ハイ・コンセプト「新しいこと」を考え出す人の時代

ハイ・コンセプト「新しいこと」を考え出す人の時代

  • 作者: ダニエル・ピンク
  • 出版社/メーカー: 三笠書房
  • 発売日: 2006/05/08
  • メディア: 単行本

内容(「BOOK」データベースより)
21世紀にまともな給料をもらって、良い生活をしようと思った時に何をしなければならないか―この「100万ドルの価値がある質問」に初めて真っ正面から答えを示した、アメリカの大ベストセラー。


この本は東京にまだ僕が住んでいる頃に近所の図書館で一度借りて、結局時間切れで読めなかった本である。デリーの日本人学校で行なわれたバザーで売れ残っているのを見かけて、折角だからと買わせていただいた。

大前研一氏が翻訳されているので、ビジネスの本かと思われるかもしれないが、期待とは大きく異なり、自己啓発本というカテゴリーに属すると思われる作品である。新しい時代は海外のコストの安い労働者にはこなせず、コンピュータが人よりも速く処理できないような仕事に集中し、反映の時代の美的・情緒的・精神的要求に応えられる個人や組織が成長する(p.247)の著者の主張自体は未来を描くビジネス書と言えるかもしれないが、その主張を裏付けるように現実に起きている取組みの紹介とか、右脳型思考の特徴を脳科学から説明しているところなどは、およそビジネス書とは言えない描き方だと思う。著者は、新しい時代に向けて、我々ひとりひとりが自分の仕事を注意深く見つめて、次のことを問う必要があるという。
①この仕事は、他の国ならもっと安くやれるだろうか?
②この仕事は、コンピュータならもっと速くやれるだろうか?
③自分が提供しているものは、豊かな時代の非物質的で超越した欲望を満足させられるであろうか?

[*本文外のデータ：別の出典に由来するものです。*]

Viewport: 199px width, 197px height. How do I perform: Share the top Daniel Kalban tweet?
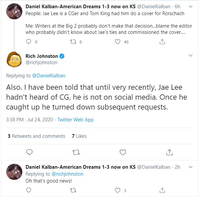[x=162, y=42]
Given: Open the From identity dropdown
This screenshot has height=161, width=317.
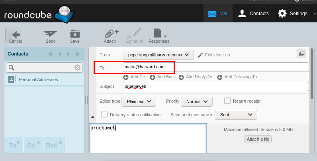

これらの問いに対する究極の答えは、総括的な思考をし、パターン認識や、感情や非言語的表現の理解に優れており、莫大な情報処理能力を持つ右脳の能力を最大限に引き出す仕事ということになる。これまでにも、フォトリーディングのパターン記憶法に基づく速読とか、マインドマップとか、ラジオとか、右脳の機能を上手く生かして自分の能力開発ができないものかと僕もいろいろ試してきたが、ある意味その延長線上でどうした仕事に繋げられるのかという方向性を示してくれたのが本書だろうと思う。

これからは次の6つの感性(センス)が求められるという。
 1.「機能」だけでなく「デザイン」
 2.「議論」よりは「物語」
 3.「個別」よりも「全体の調和(シンフォニー)」
 4.「論理」ではなく「共感」
 5.「まじめ」だけでなく「遊び心」
 6.「モノ」よりも「生きがい」

上記の5あたりを見ると、なんとなく、大前研一氏が翻訳を引き受けた理由がわかるような気がする。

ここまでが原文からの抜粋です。